My mother died on Sunday after being in a coma for just over 5 weeks. Im broken. She was my best friend.  I had seen her almost everyday of my 34 years of life.  I have had quite intense grief and have been to the doctor who prescribed strong sleeping tablets and also wanted to hospitilise me for some "morbid" thoughts. The thought of not seeing her for another 40-50 years if I live a long life is heartbreaking. I dont have kids and I am not married and the thought of her not being their when I have a baby is devastating. She's my mother - how do I go on.

I also feel tremendous guilt. Maybe I could have done something to help her. She died of chemo, I begged her her to opt for surgery instead of chemo as I had a bad feeling about chemo. I wish I had tried harder. She dies from the oncologist giving her chemo when she had a fever the same day. I should have been there and not at work and stopped it happening.

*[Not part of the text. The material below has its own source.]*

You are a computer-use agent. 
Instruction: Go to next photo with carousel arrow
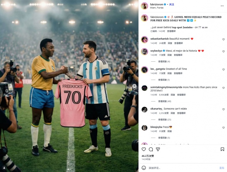click(x=134, y=86)
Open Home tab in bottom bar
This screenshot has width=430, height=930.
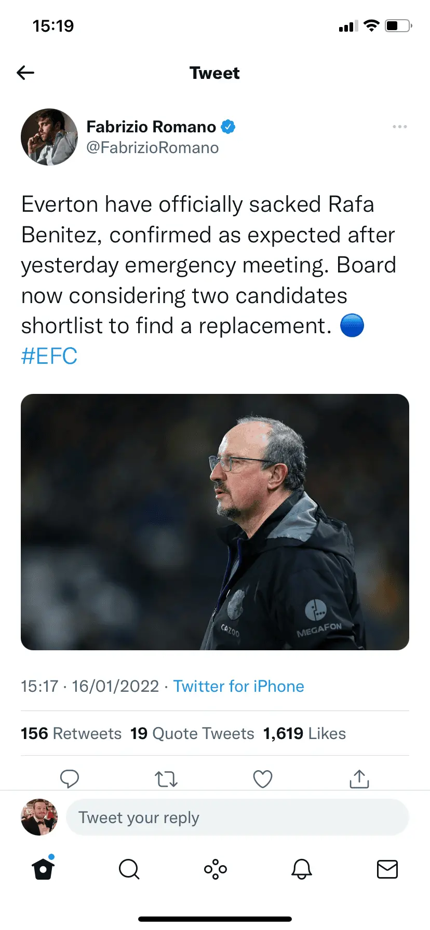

The only reason keeping me hanging on is not wanting to hurt my family but I honestly dont know how to go on without my heart. Im broken. Everyone keeps telling me to be strong and I hate that. People who have never lost their parents can say that and they are empty words.  Everyone keeps telling me to be strong for my dad and that just makes me feel guilt for burdening everyone with my grief. I dont mean to make it harder for my family but I cant turn off my sorrow.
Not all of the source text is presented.